Anyway, this was one of the many experiences with parents of the ultra-competitive music world I have had. I remember another mother telling me quite insistently that if I wanted my daughter to get into a good school like Harvard, music was the best way because it really looked "good" on applications. I was tempted to tell her that I had gotten into Princeton just fine without any music on my application, and that in my opinion, the best schools cared about the whole student and not about the parents pushing the student. I refrained. Barely. But there were also plenty of situations in which I ended up looking like the bad parent. Whenever I tried to tell teachers that I really did not know anything about music, I think they thought I was being falsely modest. They would introduce my daughter to a new piece and insist that she must have heard it before. Nope. She hadn't. I rarely listen to music of any kind at home because it interrupts my thinking while writing. Another instance was when my daughter spent hours talking to another parents at a music competition and came home saying, "Mom, I never talked to a mother who knew so all the pieces I want to play." So clearly, I am a defective mother of a musical prodigy. She also ended up spending at least a year known by the last name of another family because they drove her back and forth with their son to a regular musical event quite a distance away since I was unwilling to.

This is all to say that there was a part of me that was horrified and a little self-congratulatory at the look inside the world of an international music prodigy. Her grandfather and mother push-push-push her every step of the way, and she reaches the point where she doesn't care about music anymore. She wants a real life, a regular teenage life. But she also realizes she wants to get music back on her own terms. And she has to deal with the competition with her younger brother, who has now become the focus for the family's mania for musical success. I absolutely believed this family. I have met so many like them. I also didn't hate them, which I think is to Zarr's credit. She made me see them as three-dimensional people who were trying on some level to do what was best for the children involved. I cringed at things everyone did in the book, but I never for a moment disbelieved them. This is one of Zarr's great gifts as a writer. She makes me believe absolutely that these people are real. I feel I know them intimately and carry them around in my head for years afterward. Every one of Zarr's books is like this. I can say of few authors that I have loved everything they have written, but Zarr is one of them.

And in addition to that, Zarr's books always end up making me ask myself the uncomfortable questions I don't necessarily want to ask myself. Instead of feeling that The Lucy Variations "exposes" the dark underside of the competitive child-musical prodigy world, it made me ask myself if the real reason I don't push my daughter is because of my own laziness.
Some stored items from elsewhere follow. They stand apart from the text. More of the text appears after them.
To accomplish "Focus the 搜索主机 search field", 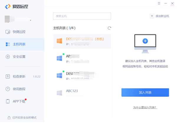I will pos(82,16).
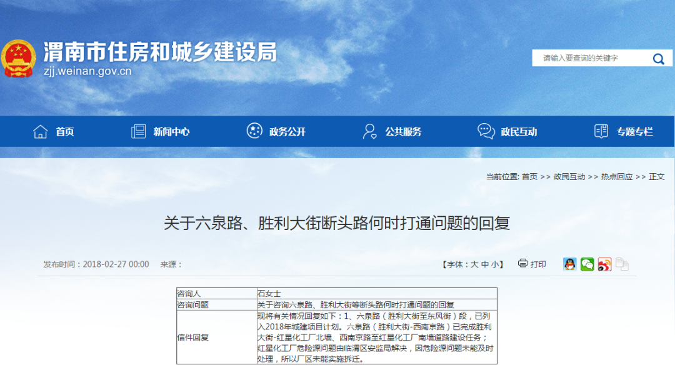Open the 政务公开 menu

tap(287, 132)
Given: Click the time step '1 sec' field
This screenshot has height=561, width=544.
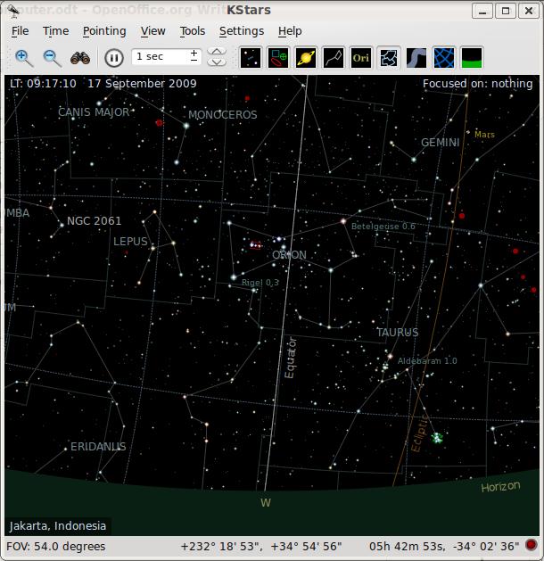Looking at the screenshot, I should click(159, 57).
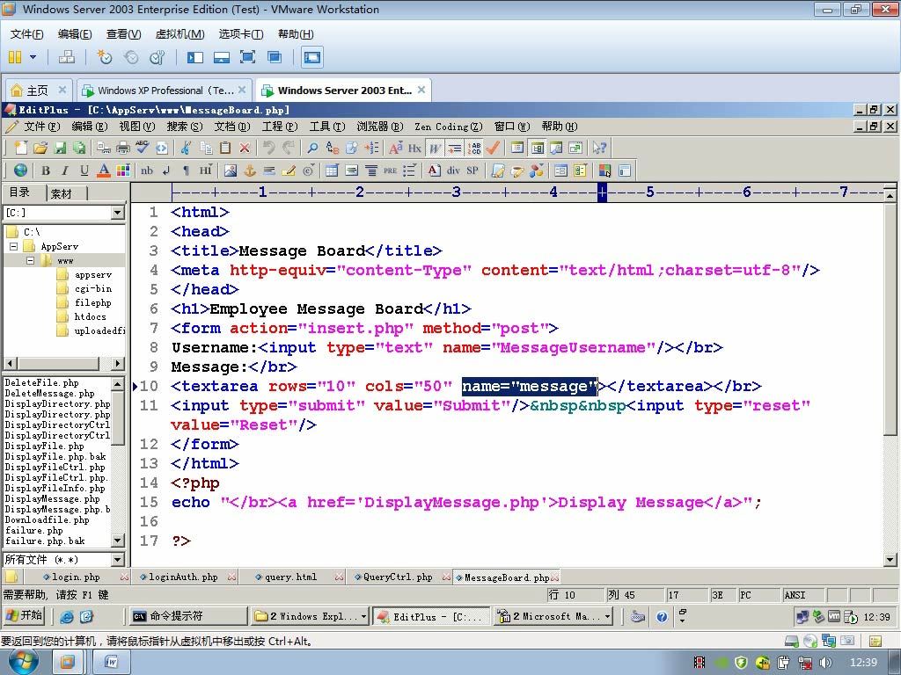This screenshot has height=675, width=901.
Task: Click the scissors Cut icon
Action: (186, 149)
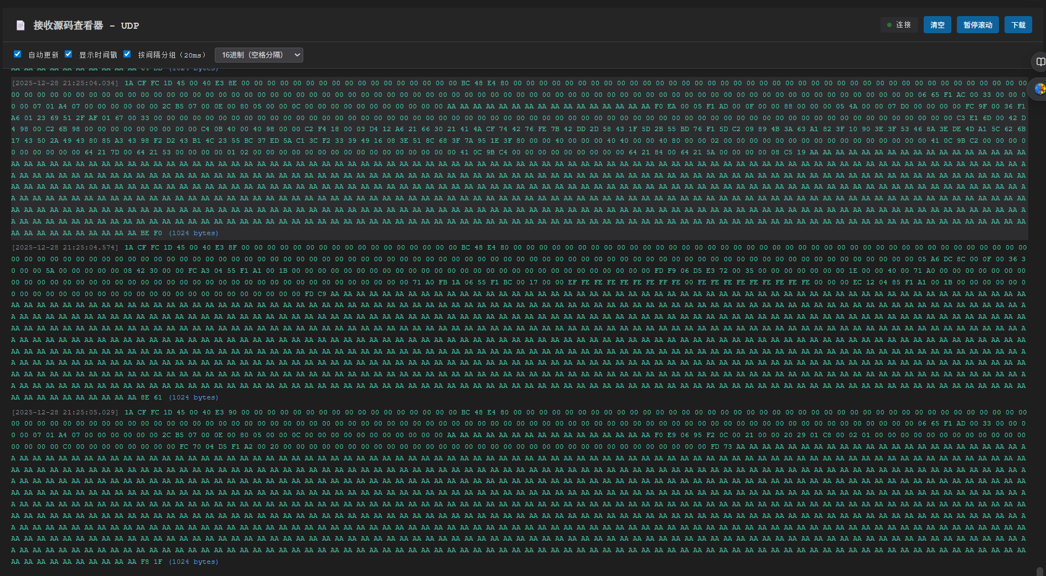The height and width of the screenshot is (576, 1046).
Task: Click the vertical scrollbar thumb at bottom right
Action: (x=1039, y=571)
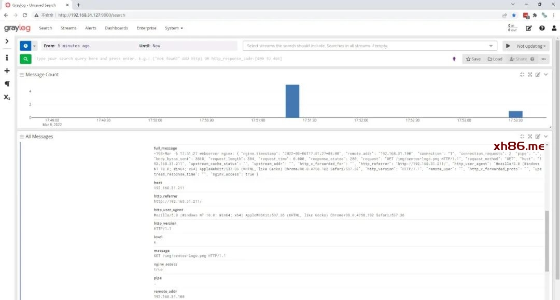This screenshot has width=560, height=300.
Task: Click the green search execute button
Action: [25, 59]
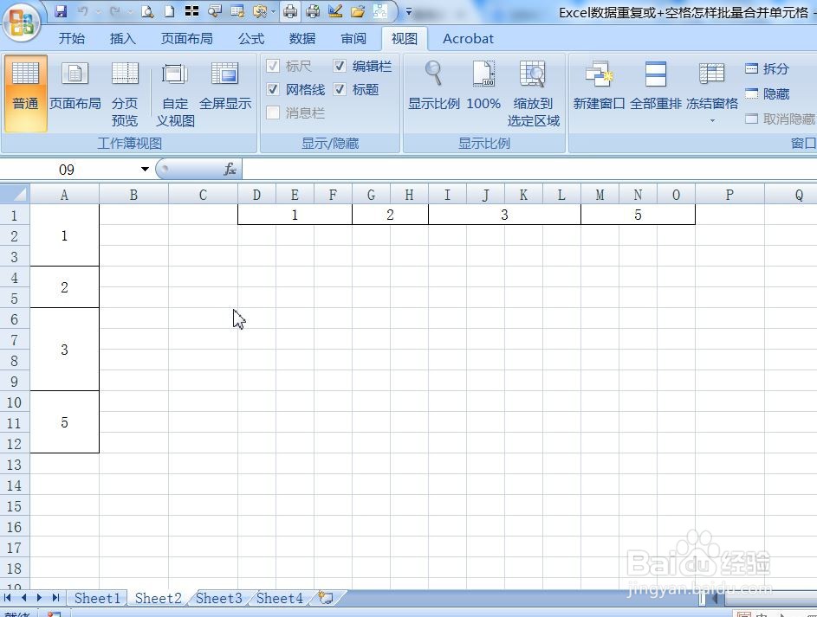Switch to Sheet3 worksheet
The width and height of the screenshot is (817, 617).
click(x=217, y=598)
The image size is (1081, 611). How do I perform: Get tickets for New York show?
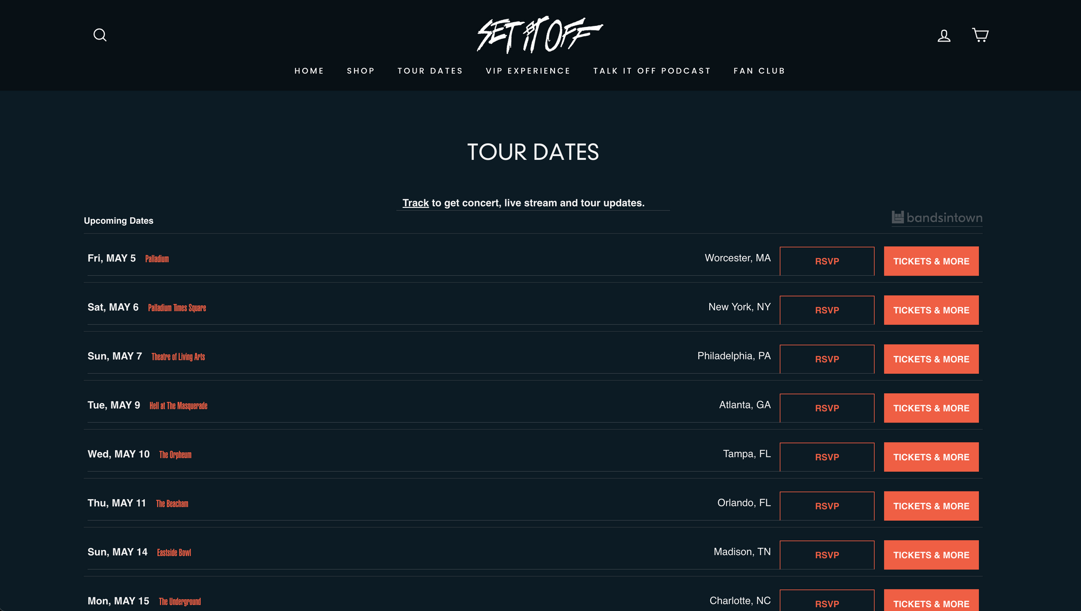(931, 310)
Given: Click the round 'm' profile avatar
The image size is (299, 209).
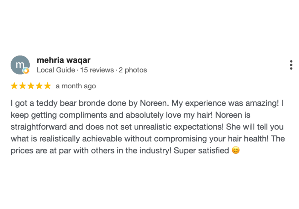Looking at the screenshot, I should pyautogui.click(x=20, y=65).

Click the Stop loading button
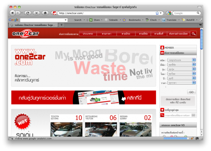36,13
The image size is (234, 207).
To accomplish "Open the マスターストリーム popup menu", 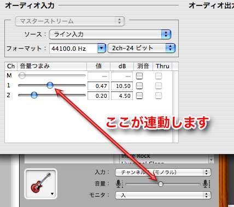I will click(x=70, y=21).
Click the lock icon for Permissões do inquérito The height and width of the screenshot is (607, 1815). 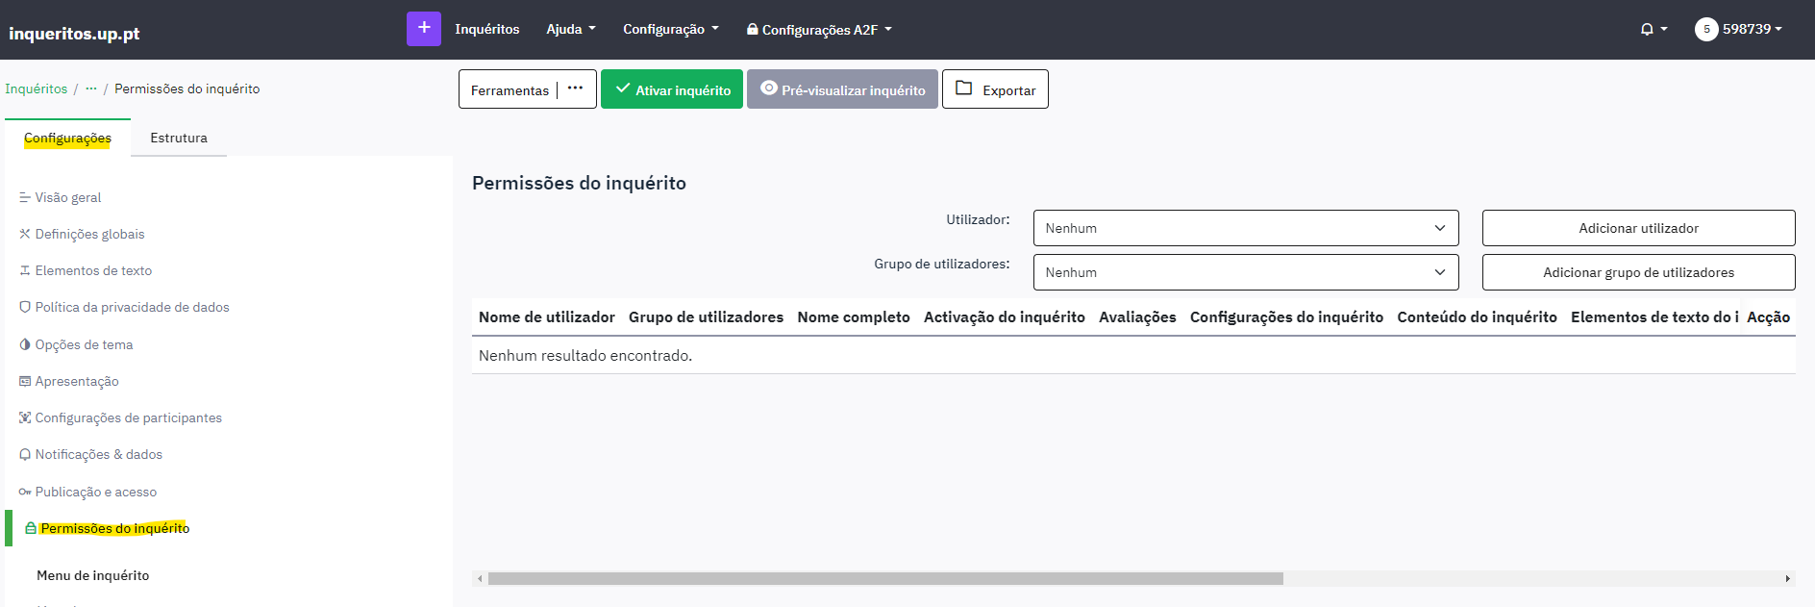31,528
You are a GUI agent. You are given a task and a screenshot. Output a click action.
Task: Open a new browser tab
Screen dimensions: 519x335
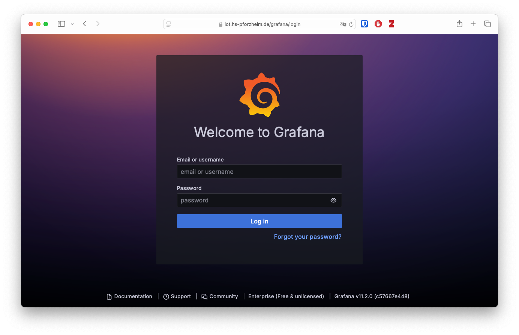coord(473,23)

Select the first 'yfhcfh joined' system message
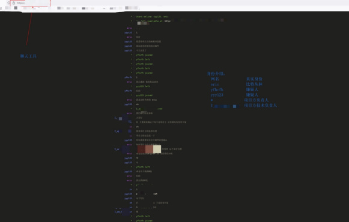point(144,55)
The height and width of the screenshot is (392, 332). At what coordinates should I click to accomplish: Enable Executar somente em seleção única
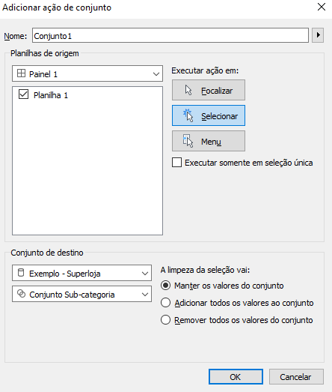[x=176, y=163]
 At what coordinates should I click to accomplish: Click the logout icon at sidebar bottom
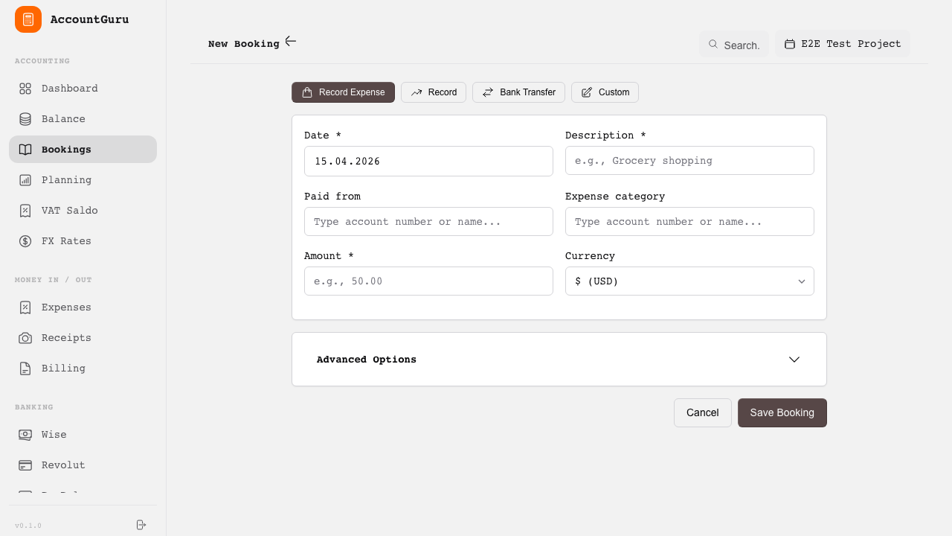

It made me ask myself if I really believe in "talent," and it talent exists, if those who have it are obligated in some way to use their talent because of the people around them who wish they have it. And Zarr's book also made me ask myself about my own writing "talent." Am I using it well? When does the gift become a burden? Would I rather give it up and live a normal life?

Caitlen Rubino-Bradway's Ordinary Magic
Ordinary Magic

This book was a fun romp through a world in which there are very few "ords," people who cannot do and are unaffected by magic. I loved the extensive world-building here. Abby's world is in the midst of an enormous change. Ords are still disliked, but the king has demanded that they can no longer be sold and has spent a great deal of money in creating a school especially for ords. But old habits die hard, and there are still those out there who want to buy ords, no matter what the king says. When Abby is kidnapped by one of them, she has to figure out how to save herself without any magic, just her own wits and courage.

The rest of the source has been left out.